Winners aren’t born – they are made from losers with the self-awareness to examine their own shortcomings and work hard to overcome them, BSAVA members heard at the Congress opening ceremony yesterday.

Matthew Syed, author, journalist and former Olympic table tennis star, was the keynote speaker at this year’s BSAVA Congress. He highlighted the psychological and cultural factors that shape high performance in sport, science and many other fields.

He said people have two ways of looking at success. It is either fixed by talent, predisposition and intelligence or it is something that will grow through discipline, practice and self-evaluation.

When ghost-writing the ‘autobiography’ of footballer David Beckham, his subject insisted that his legendary free kick-taking skills were a result of hours of practice rather than innate ability, Syed explained.

Beckham was also a shining example of the virtues of resilience, he noted.
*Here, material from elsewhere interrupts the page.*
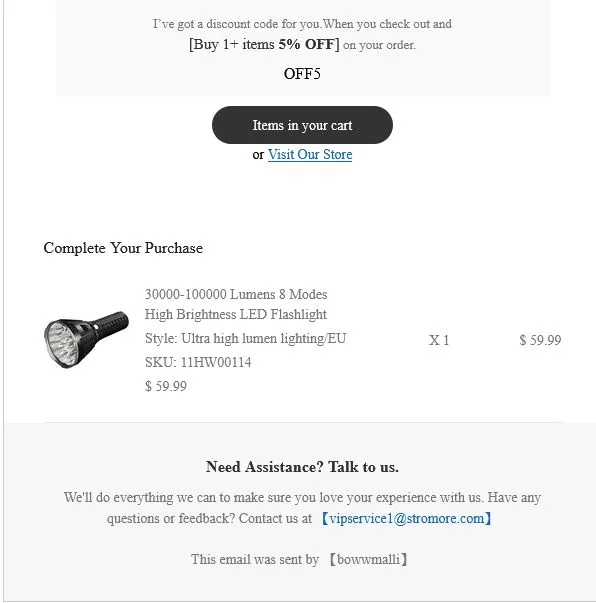Click the This email was sent by text
This screenshot has width=596, height=603.
point(255,559)
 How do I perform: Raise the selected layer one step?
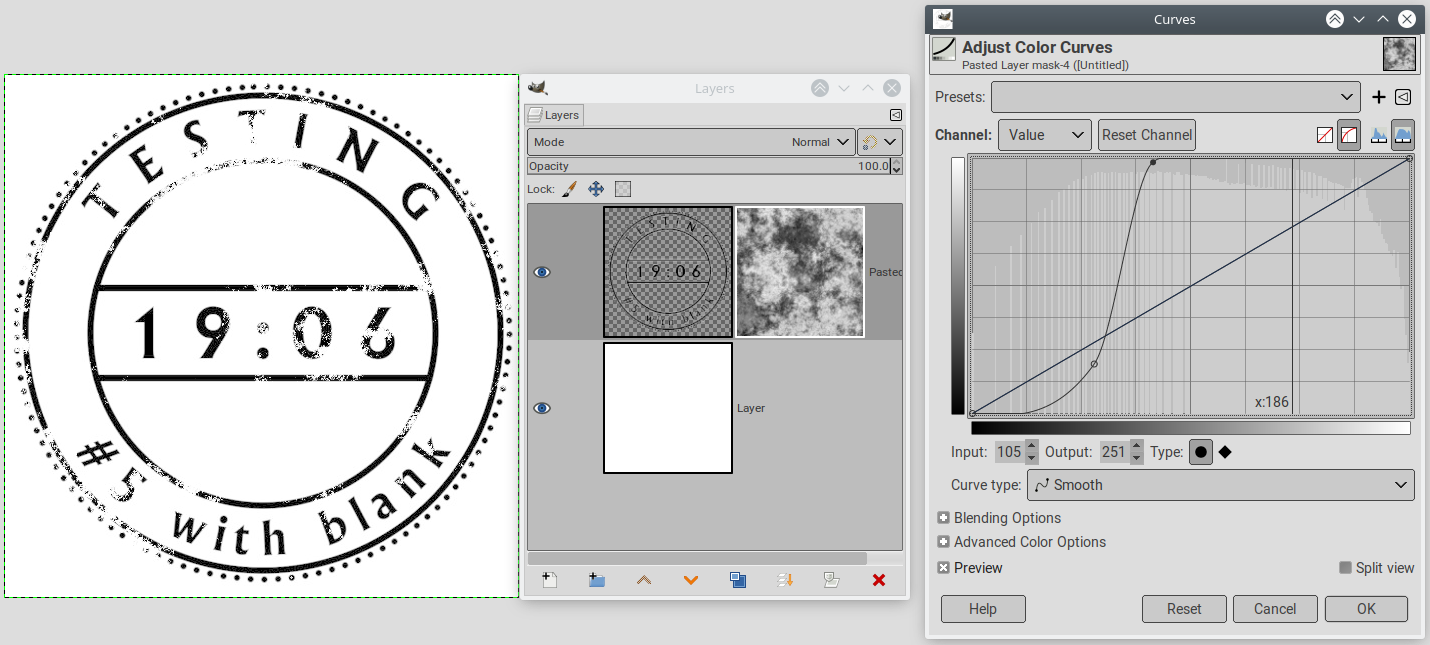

After being viciously pilloried for being sent off after kicking an Argentinian opponent in the 1998 World Cup last sixteen, he put the experience behind him and went on to win the treble with his club team. “You make a mistake, you learn a lesson and you never make that error again – that is what life is about” the surprisingly introspective footballer and fashion icon told him.

A similar ability to learn from mistakes has cut the numbers of people dying in accidents in the aviation industry to a fraction of the figures 50 years ago. This was achieved by encouraging a culture in which staff are willing to report near-miss events, Syed said.

That transparent approach contrasts badly with that of the healthcare industry, he observed. Just few years ago, 45,000 people a year in the US died from central line infections because senior doctors would not admit to mistakes. Self-justification and error concealment was – and to some extent – is still a key characteristic of the medical profession, he claimed.

As in many other professions, senior doctors will not admit to errors because they fear that they will be punished. But change can occur when the system encourages the adoption of a ‘no blame culture’.

“Reporting of safety critical information is undermined in a culture where professional feel they will be unfairly sanctioned,” he said.

Syed argued that a dominance hierarchy and the uncritical acceptance of the views of senior members of the group will have had a survival benefit in the evolutionary past but it has no place in a complex modern world.

So respect for the knowledge acquired by senior members of a professional team should not prevent their colleagues from offering opinions on solving a shared problem. “Expertise is not about how much we know – it’s about finding out what we don’t know,” he said.